• Source passage
>>>
Once you have the files on the tape, you can proceed to the next step in the installation or upgrade process. If you're installing NetBSD from scratch, go to the section on preparing your hard disk, below. If you're upgrading an existing installation, go directly to the section on upgrading.


Preparing your System for NetBSD installation

First and foremost, before beginning the installation process, make sure you have a reliable backup of any data on your Windows CE memory and settings that you wish to keep. Sadly, there is no freely available program to accomplish this task, so you must use ActiveSync or another commercially available program to backup your Windows CE machine before installing NetBSD/hpcsh.

Installing the NetBSD System

Installation mechanism is yet to be provided.

Post installation steps

Once you've got the operating system running, there are a few things you need to do in order to bring the system into a properly configured state, with the most important ones described below.

  1. Configuring /etc/rc.conf

    If you or the installation software haven't done any configuration of /etc/rc.conf (sysinst usually will), the system will drop you into single user mode on first reboot with the message

           /etc/rc.conf is not configured. Multiuser boot aborted.

    and with the root file system (/) mounted read-only. When the system asks you to choose a shell, simply press RETURN to get to a /bin/sh prompt. If you are asked for a terminal type, respond with vt220 (or whatever is appropriate for your terminal type) and press RETURN. You may need to type one of the following commands to get your delete key to work properly, depending on your keyboard:
           # stty erase '^h'
           # stty erase '^?'
    At this point, you need to configure at least one file in the /etc directory. You will need to mount your root file system read/write with:
           # /sbin/mount -u -w /
    Change to the /etc directory and take a look at the /etc/rc.conf file. Modify it to your tastes, making sure that you set rc_configured=YES so that your changes will be enabled and a multi-user boot can proceed. Default values for the various programs can be found in /etc/defaults/rc.conf, where some in-line documentation may be found. More complete documentation can be found in rc.conf(5).
<<<
• Provided material
>>>
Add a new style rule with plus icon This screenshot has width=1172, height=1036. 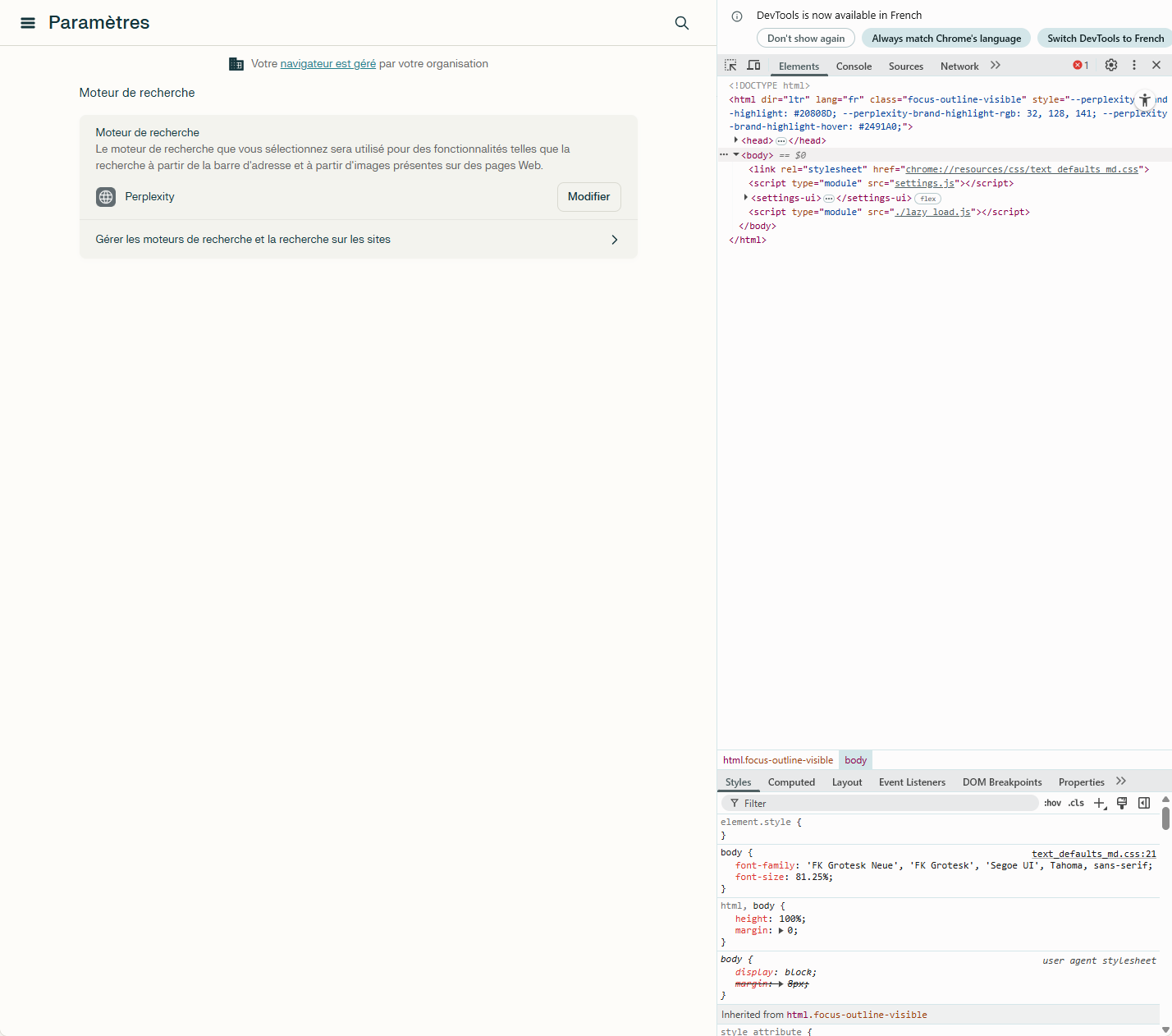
<<<
>>>
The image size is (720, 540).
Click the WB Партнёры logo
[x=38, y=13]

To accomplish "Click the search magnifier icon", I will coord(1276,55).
<<<
• Set problem
Could you reproduce the NetBSD installation passage above in full, word for word?

• Response below
Once you have the files on the tape, you can proceed to the next step in the installation or upgrade process. If you're installing NetBSD from scratch, go to the section on preparing your hard disk, below. If you're upgrading an existing installation, go directly to the section on upgrading.


Preparing your System for NetBSD installation

First and foremost, before beginning the installation process, make sure you have a reliable backup of any data on your Windows CE memory and settings that you wish to keep. Sadly, there is no freely available program to accomplish this task, so you must use ActiveSync or another commercially available program to backup your Windows CE machine before installing NetBSD/hpcsh.

Installing the NetBSD System

Installation mechanism is yet to be provided.

Post installation steps

Once you've got the operating system running, there are a few things you need to do in order to bring the system into a properly configured state, with the most important ones described below.

  1. Configuring /etc/rc.conf

    If you or the installation software haven't done any configuration of /etc/rc.conf (sysinst usually will), the system will drop you into single user mode on first reboot with the message

           /etc/rc.conf is not configured. Multiuser boot aborted.

    and with the root file system (/) mounted read-only. When the system asks you to choose a shell, simply press RETURN to get to a /bin/sh prompt. If you are asked for a terminal type, respond with vt220 (or whatever is appropriate for your terminal type) and press RETURN. You may need to type one of the following commands to get your delete key to work properly, depending on your keyboard:
           # stty erase '^h'
           # stty erase '^?'
    At this point, you need to configure at least one file in the /etc directory. You will need to mount your root file system read/write with:
           # /sbin/mount -u -w /
    Change to the /etc directory and take a look at the /etc/rc.conf file. Modify it to your tastes, making sure that you set rc_configured=YES so that your changes will be enabled and a multi-user boot can proceed. Default values for the various programs can be found in /etc/defaults/rc.conf, where some in-line documentation may be found. More complete documentation can be found in rc.conf(5).